In response, the Government agreed to convene the Special Labor Market Restructuring Committee of the Korean Tripartite Committee (Special Committee) for purposes of discussing and agreeing on ways to refine the labor market. The Special Committee will continue to meet twice per month in this regard. However, we note that the Ministry of Employment and Labor (MOEL) has not yet agreed to take measures to mitigate the protection of regular employees at this time. 

One of the major topics discussed so far by the Special Committee was the MOEL’s “comprehensive measures for addressing non-regular employees” (Comprehensive Measures), which the MOEL proposed on that same day. Specifically, the Comprehensive Measures attempt to prevent discrimination and/or abuse of non-regular employees, address the differences in working conditions between non-regular and regular employees, and alleviate the tension caused by this two-tiered (i.e., non-regular and regular employees) system and the consequent polarisation. 

We understand that some industry observers, however, have been quick to question the MOEL’s Comprehensive Measures, stating that the proposed measures would (1) promote the hiring of employees as non-regular employees; (2) potentially make it easier to terminate employees; and (3) reduce job security. Some have also claimed that the proposed measures will increase labor costs and impose a financial burden on employers who would have to pay Employment Transfer Allowances and/or statutory severance payments to non-regular employees.

To date, the Special Committee has not specifically addressed any possible changes to the requirements for employee termination. Further, there are no indications of when, if ever, the Special Committee will discuss this very important matter. The MOEL is said to be preparing a guideline for employers to follow when drafting provisions in their rules of employment on termination of under-performing employees. However, the final draft of this guideline is not expected until all negotiations within the Special Committee have concluded. 

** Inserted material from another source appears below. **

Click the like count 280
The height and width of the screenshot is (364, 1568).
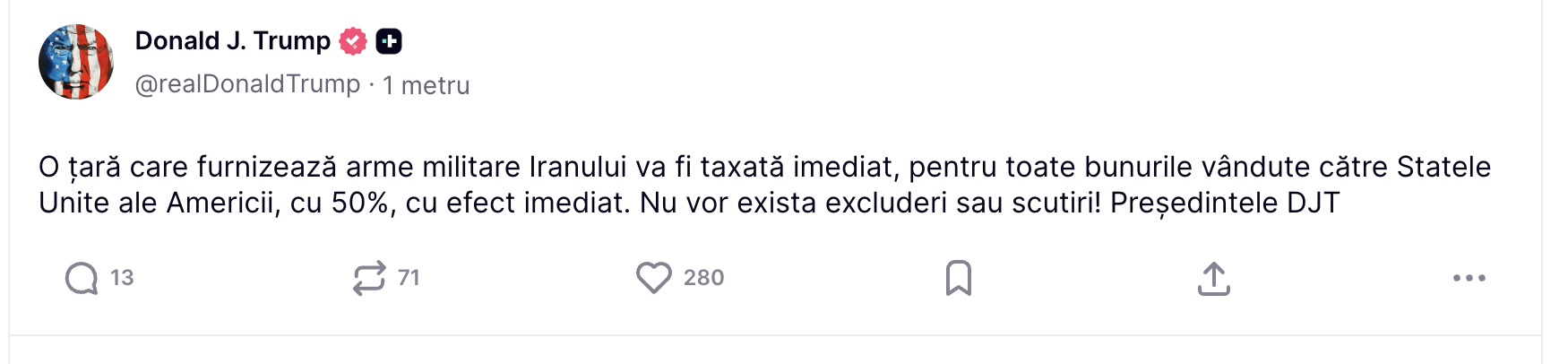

All the matters currently being discussed by the Special Committee, the Comprehensive Measures and the expected MOEL guideline on the termination of under-performing employees are not yet finalised at this time. However, we believe that resistance to any major change is and will be fierce. Strong opposition from the Korean Confederation of Trade Unions, which is currently not represented in the Tripartite Committee, is anticipated by industry observers.